To begin with, both dancers start by standing in front of each other about a foot apart. As they ready to assume the embrace, their body weight gets transferred to the metatarsus area of the foot, commonly known as the ball of the foot or the base of the toes. This produces a natural lean so the upper bodies can come into contact at the chest area.

The right arm of the man is locked at the shoulder as he surrounds the woman’s back by placing his right hand with closed fingers on her left shoulder blade. The woman rests the upper part of her left arm on the upper part of the man’s right arm so she can feel the mark produced by the moving action of his right arm and shoulder. Her left hand should rest softly on the man’s shoulder but it should not exert any kind on pressure or be used for balance or leverage because this will inhibit his freedom of movement and it could contribute to throw him out of balance.

The final link to complete the embrace is the man’s left arm which extends straight out from his shoulder with the elbow bent at about a ninety degree angle. His hand opens in such a way that the woman can make palm to palm contact. His fingers close gently to hold her right hand in place. Both man and woman’s shoulders should be locked so there is no separate motion from the body and the arms.

If the embrace is approached in this fashion, any subtle motion of the man’s upper body will be felt very clearly by the woman, and her upper body will move accordingly. Since feet follow the body, a dynamic interaction of the upper bodies result in a visually pleasant and smooth displacement of the dancing couple.

During the dance, the woman always walks forward or backwards on a straight line, meaning that her leading leg should always move in the direction her body is facing. It follows that to turn, the body must change direction first (using the pivot or swivel of the supporting leg) before the leg moves in a straight line in the new direction.

The man walks with the woman always in front of him, whether he moves to her right or to her left. This is very important to understand. The woman must walk in a straight line. The man can then walk straight in front of her, to her right or to her left.

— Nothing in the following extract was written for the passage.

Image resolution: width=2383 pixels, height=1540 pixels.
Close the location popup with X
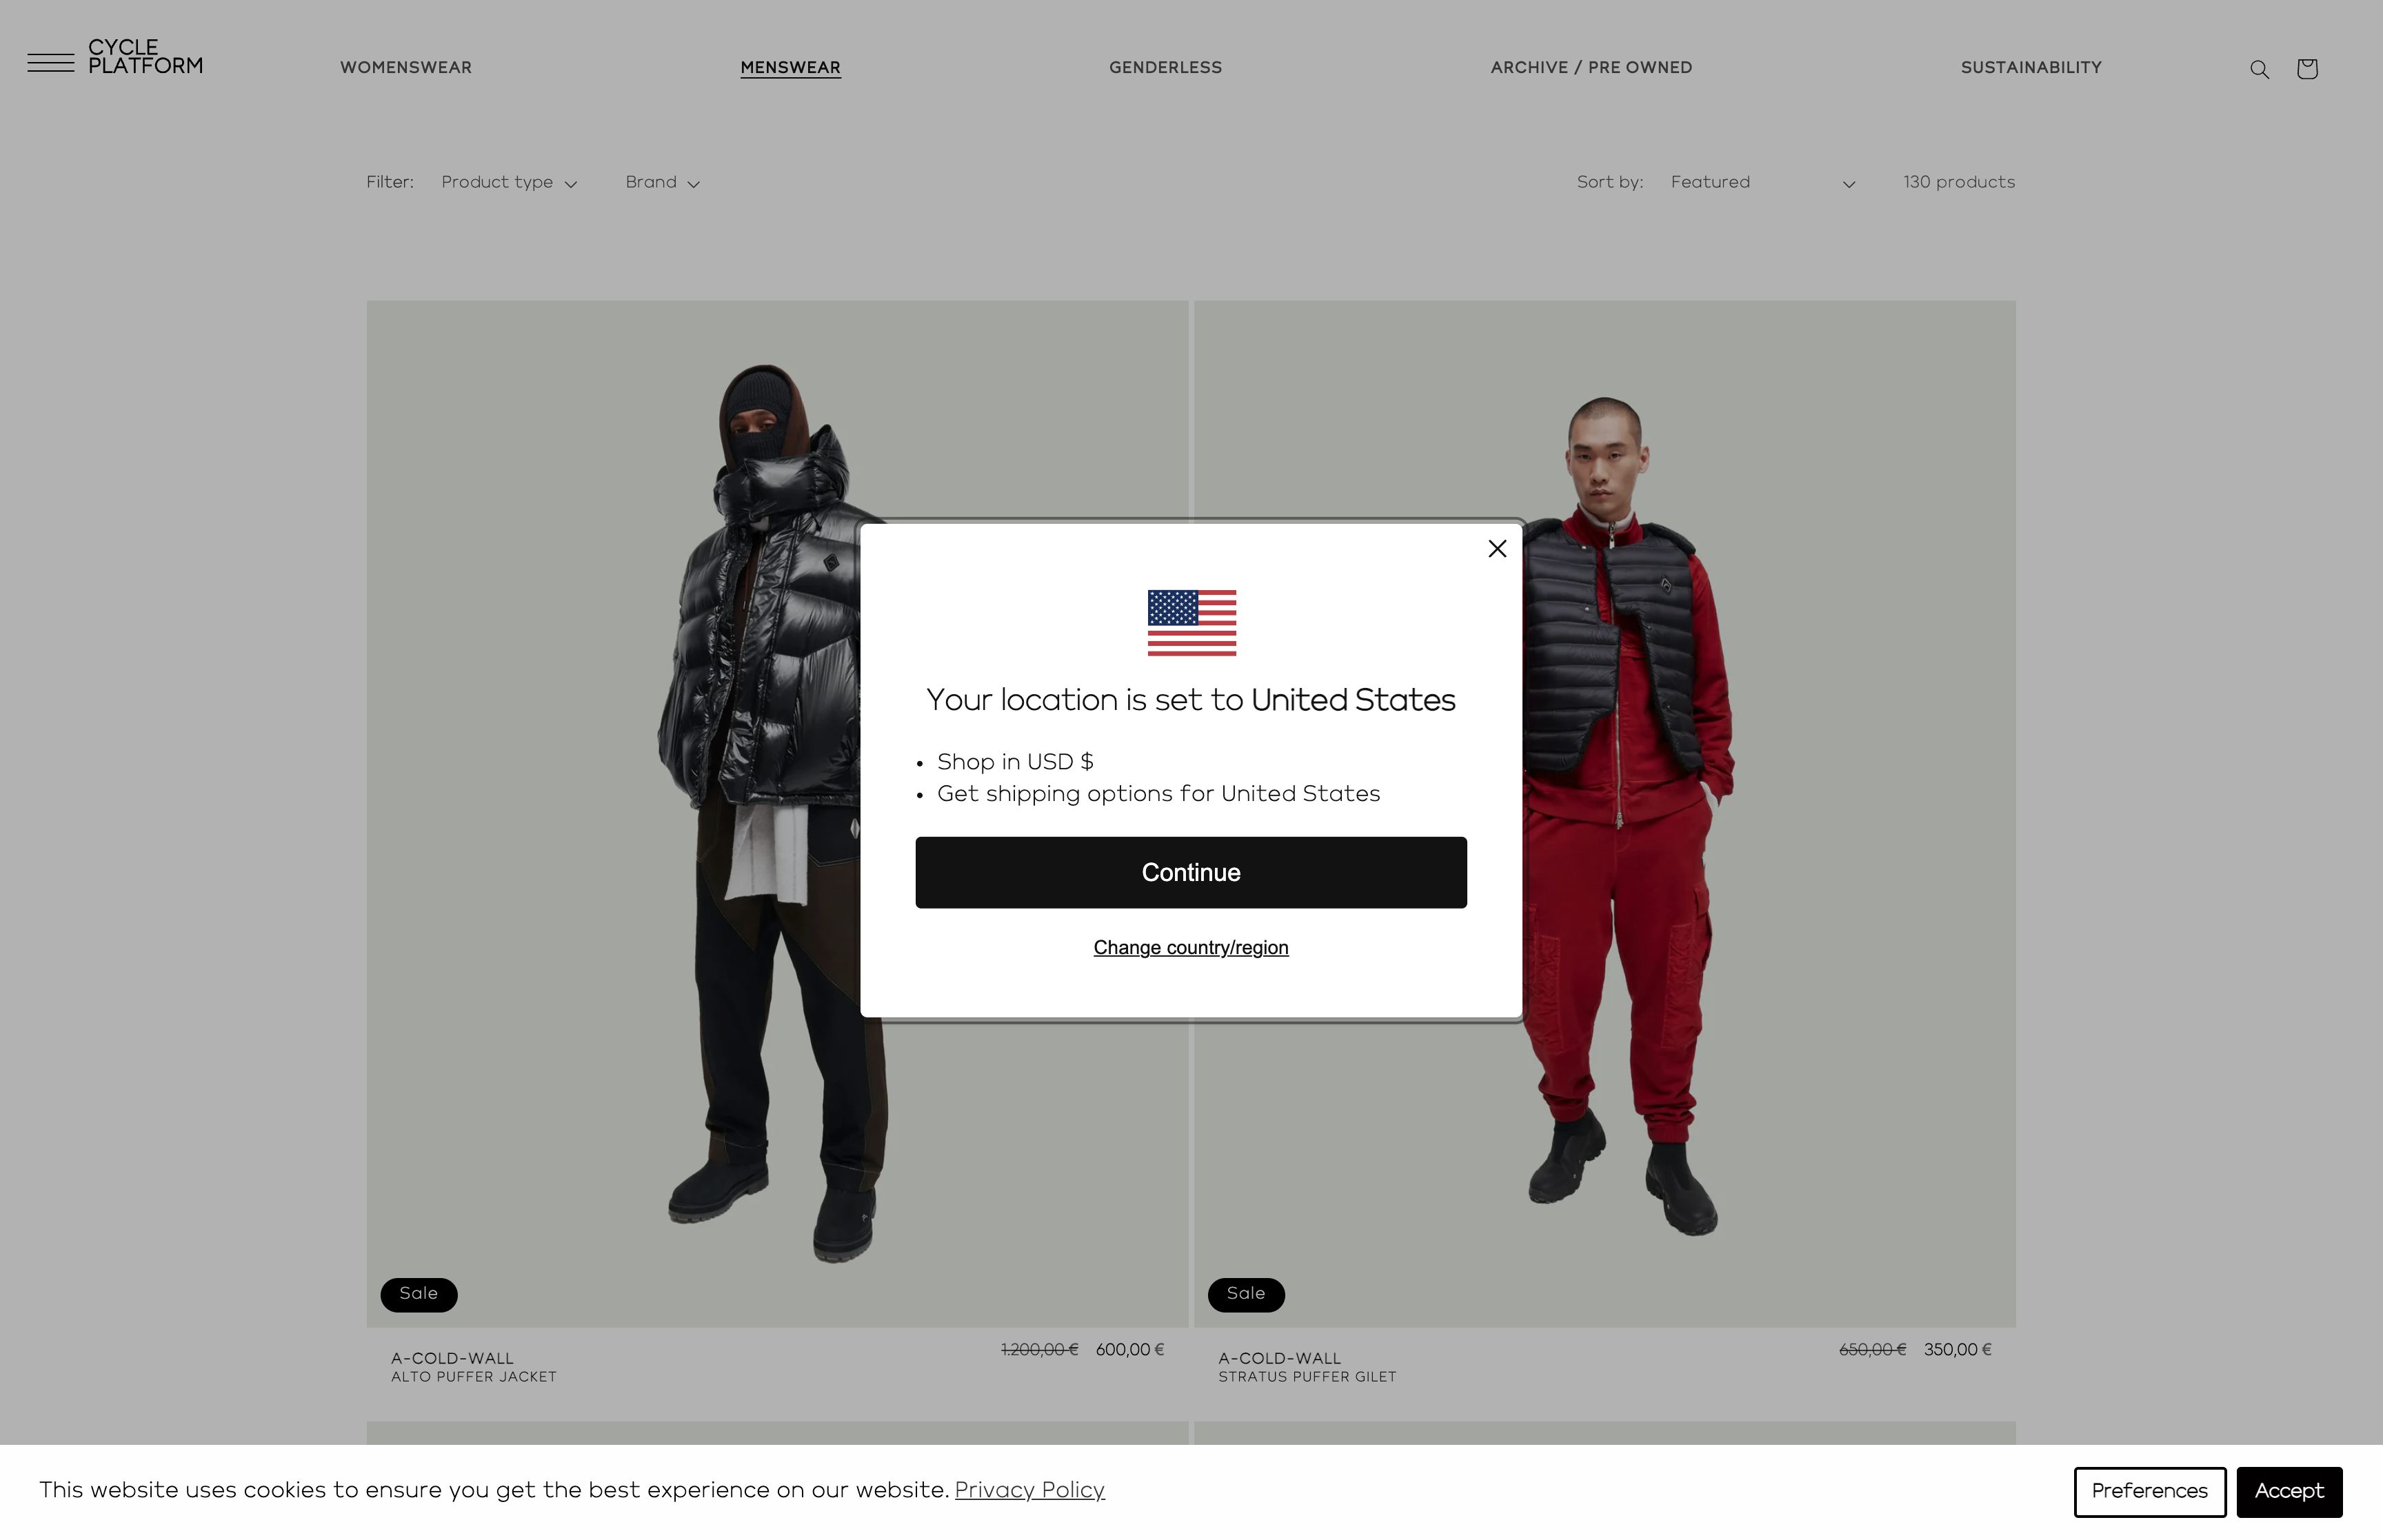pos(1497,548)
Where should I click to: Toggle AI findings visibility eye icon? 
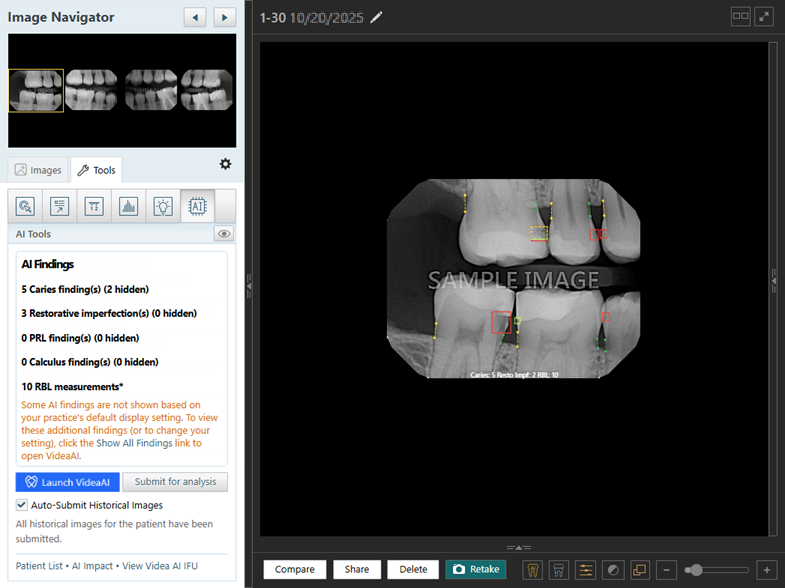[224, 234]
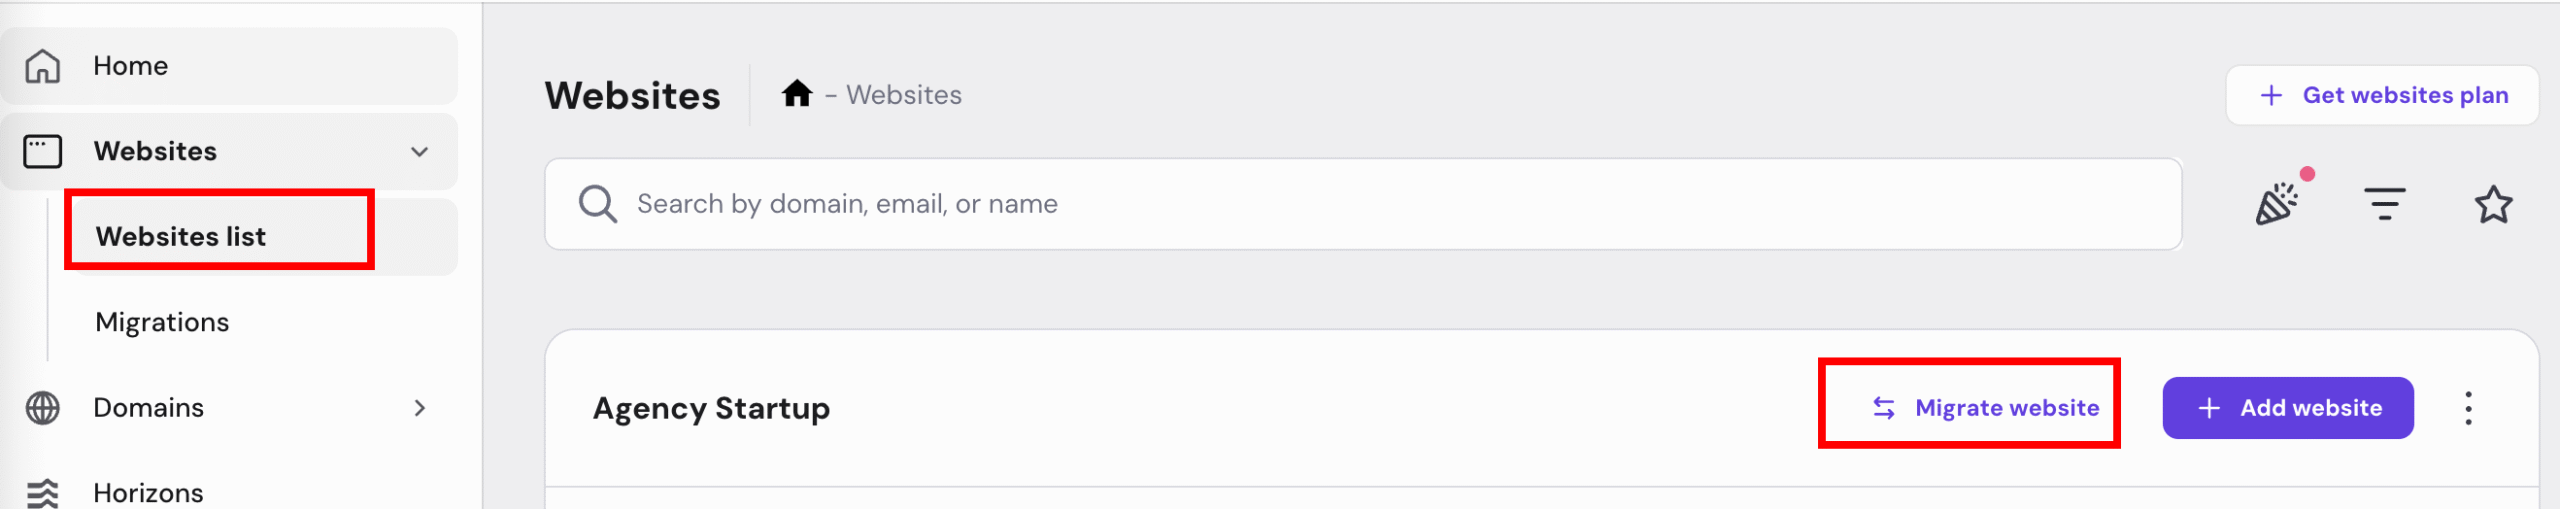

Having said that, walking for both men and women means adopting a posture that will be both comfortable and elegant. Because of the natural lean adopted at the beginning of the dance, the man will always move with his upper body first followed by his legs attempting always to keep his body weight in the middle not favoring either leg. This concept is important as many already know one the most basics figures of the Tango: the parada followed by the sandwich.

Deficient teaching techniques ask the dancers to “sit” on the support leg making it impossible for that leg to respond on cue. Here is where learning by watching, as popular as it is, is misleading. Argentine Tango is a dance of fluidity and continuity. A man can stop the woman (parada), sandwich her foot, and immediately mark a boleo. The woman cannot respond if her support leg is nailed to the ground with her entire body weight on it. Had she been in the middle, she could boleo and continue dancing without breaking the continuity and progression of the dance.

So posture is important and leads to good balance. The lack thereof is the main reason why we have so many problems replicating what we see on video or putting into practice the mass of knowledge some have accumulated over the years.

Dancing into the embrace

When the woman is properly embraced by the man, the contact that she feels enables her to dance or move "into" the man’s right arm when taking a back step. The woman should attempt to keep contact with the man’s arm while walking back, and especially on the back step of the giro where it is necessary to generate a centrifugal force. It is very important that the man also keeps contact and a connection that can be clearly felt by the woman. When the woman is turning to her right she dances into the direction of her own arm. As the man is turning, he opens his left shoulder a bit, making the space for her to dance into.